Given data.

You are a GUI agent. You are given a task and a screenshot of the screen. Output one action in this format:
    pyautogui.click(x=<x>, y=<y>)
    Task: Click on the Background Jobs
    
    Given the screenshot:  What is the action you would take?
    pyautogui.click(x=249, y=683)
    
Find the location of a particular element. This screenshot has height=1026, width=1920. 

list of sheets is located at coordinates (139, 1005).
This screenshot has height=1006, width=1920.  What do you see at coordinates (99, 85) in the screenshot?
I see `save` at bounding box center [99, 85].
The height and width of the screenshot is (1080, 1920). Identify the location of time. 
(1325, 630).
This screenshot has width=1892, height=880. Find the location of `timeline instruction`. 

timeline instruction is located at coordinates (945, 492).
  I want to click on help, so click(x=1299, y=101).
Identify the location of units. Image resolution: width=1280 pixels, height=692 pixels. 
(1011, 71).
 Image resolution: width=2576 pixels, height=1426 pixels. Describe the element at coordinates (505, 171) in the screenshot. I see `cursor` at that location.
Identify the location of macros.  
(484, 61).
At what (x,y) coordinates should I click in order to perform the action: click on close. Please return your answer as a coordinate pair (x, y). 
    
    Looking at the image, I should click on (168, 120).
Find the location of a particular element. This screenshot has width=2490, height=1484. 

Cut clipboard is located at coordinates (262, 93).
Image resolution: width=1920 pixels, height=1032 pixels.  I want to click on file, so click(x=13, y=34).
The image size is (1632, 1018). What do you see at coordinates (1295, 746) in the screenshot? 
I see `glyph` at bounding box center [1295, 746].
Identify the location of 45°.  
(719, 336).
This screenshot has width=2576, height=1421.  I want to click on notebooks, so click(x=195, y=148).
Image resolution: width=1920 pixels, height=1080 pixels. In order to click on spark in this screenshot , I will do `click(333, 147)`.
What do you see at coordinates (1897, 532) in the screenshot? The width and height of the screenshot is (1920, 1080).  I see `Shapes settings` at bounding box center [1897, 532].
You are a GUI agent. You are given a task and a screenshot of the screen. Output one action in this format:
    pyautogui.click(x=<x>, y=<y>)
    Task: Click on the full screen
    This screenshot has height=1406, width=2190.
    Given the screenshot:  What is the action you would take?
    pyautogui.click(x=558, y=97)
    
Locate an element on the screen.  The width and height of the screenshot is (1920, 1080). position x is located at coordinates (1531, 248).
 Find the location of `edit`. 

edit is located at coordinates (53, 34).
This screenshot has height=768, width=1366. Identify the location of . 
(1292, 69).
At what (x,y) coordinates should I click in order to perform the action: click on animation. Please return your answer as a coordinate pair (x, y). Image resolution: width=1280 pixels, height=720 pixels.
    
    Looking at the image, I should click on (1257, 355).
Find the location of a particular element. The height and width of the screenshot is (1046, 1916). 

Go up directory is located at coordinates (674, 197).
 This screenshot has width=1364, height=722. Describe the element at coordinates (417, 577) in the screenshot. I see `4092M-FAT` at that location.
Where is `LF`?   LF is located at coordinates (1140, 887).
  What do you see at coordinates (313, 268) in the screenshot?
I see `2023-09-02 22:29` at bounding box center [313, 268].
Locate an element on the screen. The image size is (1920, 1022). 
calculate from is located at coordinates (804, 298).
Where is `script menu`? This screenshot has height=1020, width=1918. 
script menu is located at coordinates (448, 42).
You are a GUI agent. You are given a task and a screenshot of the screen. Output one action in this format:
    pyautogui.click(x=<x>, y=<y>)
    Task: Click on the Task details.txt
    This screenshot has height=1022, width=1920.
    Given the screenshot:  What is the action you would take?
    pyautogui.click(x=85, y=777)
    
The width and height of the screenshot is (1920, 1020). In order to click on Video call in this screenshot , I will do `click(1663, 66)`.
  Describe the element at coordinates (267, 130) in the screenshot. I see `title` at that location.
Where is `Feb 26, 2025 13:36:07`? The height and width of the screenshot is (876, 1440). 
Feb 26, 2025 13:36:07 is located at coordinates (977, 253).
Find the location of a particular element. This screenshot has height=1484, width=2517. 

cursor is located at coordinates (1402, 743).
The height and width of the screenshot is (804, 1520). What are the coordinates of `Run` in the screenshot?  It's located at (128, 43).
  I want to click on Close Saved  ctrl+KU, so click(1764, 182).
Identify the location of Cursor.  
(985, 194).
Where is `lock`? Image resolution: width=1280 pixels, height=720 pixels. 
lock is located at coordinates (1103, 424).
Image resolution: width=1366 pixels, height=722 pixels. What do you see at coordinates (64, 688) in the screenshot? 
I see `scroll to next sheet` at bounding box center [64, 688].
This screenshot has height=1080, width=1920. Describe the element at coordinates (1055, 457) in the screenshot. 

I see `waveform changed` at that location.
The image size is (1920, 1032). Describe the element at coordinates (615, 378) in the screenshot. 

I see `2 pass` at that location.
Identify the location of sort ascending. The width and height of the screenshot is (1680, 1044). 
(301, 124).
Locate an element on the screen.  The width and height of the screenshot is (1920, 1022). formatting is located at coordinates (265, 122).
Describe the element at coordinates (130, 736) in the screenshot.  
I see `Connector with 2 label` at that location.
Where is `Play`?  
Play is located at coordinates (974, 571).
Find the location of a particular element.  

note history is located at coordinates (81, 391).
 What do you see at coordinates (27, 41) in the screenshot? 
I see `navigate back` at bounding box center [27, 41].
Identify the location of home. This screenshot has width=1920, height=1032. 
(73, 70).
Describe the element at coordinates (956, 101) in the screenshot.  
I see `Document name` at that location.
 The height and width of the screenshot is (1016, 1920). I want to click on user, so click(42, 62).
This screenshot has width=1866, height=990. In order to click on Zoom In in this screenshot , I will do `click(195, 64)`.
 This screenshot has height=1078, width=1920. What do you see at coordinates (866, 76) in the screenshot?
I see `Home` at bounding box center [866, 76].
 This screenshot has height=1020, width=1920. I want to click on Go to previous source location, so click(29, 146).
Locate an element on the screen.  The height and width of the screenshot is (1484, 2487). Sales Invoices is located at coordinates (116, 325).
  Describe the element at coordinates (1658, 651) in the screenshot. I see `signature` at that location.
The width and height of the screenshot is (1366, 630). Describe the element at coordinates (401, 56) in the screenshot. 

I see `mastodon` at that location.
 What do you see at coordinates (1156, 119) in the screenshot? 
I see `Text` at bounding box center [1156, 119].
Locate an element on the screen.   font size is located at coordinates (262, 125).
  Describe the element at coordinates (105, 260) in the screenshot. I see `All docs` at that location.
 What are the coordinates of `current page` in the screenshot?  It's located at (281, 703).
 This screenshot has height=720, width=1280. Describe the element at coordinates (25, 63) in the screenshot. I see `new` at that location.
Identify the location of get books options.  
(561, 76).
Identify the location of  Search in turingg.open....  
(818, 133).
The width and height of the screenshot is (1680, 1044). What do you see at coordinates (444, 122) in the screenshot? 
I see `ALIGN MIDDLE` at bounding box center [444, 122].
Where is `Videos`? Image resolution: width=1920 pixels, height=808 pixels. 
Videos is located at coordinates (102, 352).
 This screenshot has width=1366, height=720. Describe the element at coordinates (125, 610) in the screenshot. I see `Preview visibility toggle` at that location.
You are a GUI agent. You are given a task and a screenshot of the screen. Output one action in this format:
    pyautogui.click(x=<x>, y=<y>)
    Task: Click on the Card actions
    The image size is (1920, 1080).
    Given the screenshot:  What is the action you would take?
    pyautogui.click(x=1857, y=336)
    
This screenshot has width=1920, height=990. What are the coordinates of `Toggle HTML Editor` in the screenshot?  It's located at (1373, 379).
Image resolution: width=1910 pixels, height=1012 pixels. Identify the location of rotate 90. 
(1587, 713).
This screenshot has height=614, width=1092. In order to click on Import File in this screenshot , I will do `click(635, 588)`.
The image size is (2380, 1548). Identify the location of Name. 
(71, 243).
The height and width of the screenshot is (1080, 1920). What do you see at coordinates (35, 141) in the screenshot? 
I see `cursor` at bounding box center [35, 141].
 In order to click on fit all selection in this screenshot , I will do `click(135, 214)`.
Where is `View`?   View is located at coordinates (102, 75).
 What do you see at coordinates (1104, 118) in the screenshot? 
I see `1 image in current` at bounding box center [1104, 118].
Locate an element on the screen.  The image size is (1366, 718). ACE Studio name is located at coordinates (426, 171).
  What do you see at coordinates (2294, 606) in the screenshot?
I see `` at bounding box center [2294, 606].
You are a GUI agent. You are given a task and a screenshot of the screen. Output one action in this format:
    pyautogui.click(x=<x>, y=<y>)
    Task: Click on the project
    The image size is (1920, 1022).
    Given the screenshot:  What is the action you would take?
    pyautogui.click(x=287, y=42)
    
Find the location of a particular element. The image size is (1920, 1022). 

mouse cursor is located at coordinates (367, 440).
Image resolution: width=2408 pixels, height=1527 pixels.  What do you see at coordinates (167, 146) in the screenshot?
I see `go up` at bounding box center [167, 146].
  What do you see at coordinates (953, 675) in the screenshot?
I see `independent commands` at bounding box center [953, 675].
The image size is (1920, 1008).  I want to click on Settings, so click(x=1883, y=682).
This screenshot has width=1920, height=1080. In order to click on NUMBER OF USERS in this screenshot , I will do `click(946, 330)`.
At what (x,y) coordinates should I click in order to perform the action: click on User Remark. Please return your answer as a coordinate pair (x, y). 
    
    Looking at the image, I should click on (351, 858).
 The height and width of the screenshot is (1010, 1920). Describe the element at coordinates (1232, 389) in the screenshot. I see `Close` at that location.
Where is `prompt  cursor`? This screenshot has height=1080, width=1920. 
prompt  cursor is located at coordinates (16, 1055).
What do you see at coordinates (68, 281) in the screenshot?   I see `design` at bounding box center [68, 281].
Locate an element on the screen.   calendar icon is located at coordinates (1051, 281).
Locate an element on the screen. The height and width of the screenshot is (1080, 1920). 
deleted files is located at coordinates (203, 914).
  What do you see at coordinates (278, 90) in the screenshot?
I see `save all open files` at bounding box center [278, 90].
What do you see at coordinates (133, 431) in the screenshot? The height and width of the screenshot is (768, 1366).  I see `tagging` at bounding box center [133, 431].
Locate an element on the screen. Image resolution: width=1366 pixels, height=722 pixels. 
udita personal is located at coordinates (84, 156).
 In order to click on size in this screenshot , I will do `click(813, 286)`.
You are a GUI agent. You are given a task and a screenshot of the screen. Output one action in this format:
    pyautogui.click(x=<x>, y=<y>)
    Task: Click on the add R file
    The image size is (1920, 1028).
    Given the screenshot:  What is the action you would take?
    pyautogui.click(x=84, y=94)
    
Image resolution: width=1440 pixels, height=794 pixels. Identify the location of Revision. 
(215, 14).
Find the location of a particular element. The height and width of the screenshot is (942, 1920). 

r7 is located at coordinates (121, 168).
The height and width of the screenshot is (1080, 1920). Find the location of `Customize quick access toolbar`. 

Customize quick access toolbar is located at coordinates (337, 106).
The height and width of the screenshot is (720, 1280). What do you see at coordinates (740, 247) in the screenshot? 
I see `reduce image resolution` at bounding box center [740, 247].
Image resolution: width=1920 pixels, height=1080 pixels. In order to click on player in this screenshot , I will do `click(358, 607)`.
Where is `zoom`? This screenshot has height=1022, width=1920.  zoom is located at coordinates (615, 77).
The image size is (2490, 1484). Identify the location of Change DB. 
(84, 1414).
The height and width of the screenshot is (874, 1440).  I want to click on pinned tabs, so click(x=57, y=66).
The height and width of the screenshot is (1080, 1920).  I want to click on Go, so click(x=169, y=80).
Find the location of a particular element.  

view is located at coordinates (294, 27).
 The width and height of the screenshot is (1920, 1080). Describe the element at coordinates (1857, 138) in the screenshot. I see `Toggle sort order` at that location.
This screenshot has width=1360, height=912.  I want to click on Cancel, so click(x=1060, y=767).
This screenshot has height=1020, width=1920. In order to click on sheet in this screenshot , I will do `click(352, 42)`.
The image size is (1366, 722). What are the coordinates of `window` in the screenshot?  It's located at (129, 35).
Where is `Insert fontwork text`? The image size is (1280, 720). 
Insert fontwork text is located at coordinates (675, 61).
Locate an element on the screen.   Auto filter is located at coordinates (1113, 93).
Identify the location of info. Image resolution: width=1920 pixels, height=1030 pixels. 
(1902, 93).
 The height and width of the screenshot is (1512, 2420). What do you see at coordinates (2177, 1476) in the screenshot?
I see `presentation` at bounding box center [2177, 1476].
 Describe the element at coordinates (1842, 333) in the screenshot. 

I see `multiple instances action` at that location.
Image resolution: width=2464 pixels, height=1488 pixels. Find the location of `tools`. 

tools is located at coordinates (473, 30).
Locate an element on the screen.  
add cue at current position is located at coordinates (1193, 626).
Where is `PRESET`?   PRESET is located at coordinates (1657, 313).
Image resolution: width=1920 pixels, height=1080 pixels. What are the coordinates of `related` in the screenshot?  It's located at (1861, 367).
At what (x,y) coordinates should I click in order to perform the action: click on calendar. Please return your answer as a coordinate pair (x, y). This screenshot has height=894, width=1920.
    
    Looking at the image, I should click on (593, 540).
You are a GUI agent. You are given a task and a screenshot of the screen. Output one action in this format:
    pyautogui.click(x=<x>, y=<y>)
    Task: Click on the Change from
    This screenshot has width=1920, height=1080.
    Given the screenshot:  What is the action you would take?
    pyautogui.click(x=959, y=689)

Requirements.
Copy the data exactly, from the line containing "Image resolution: width=2464" through the end of the data, including both of those lines.

The response.
Image resolution: width=2464 pixels, height=1488 pixels. Find the location of `tools`. 

tools is located at coordinates (473, 30).
Locate an element on the screen.  
add cue at current position is located at coordinates (1193, 626).
Where is `PRESET`?   PRESET is located at coordinates (1657, 313).
Image resolution: width=1920 pixels, height=1080 pixels. What are the coordinates of `related` in the screenshot?  It's located at (1861, 367).
At what (x,y) coordinates should I click in order to perform the action: click on calendar. Please return your answer as a coordinate pair (x, y). This screenshot has height=894, width=1920.
    
    Looking at the image, I should click on (593, 540).
You are a GUI agent. You are given a task and a screenshot of the screen. Output one action in this format:
    pyautogui.click(x=<x>, y=<y>)
    Task: Click on the Change from
    This screenshot has width=1920, height=1080.
    Given the screenshot:  What is the action you would take?
    pyautogui.click(x=959, y=689)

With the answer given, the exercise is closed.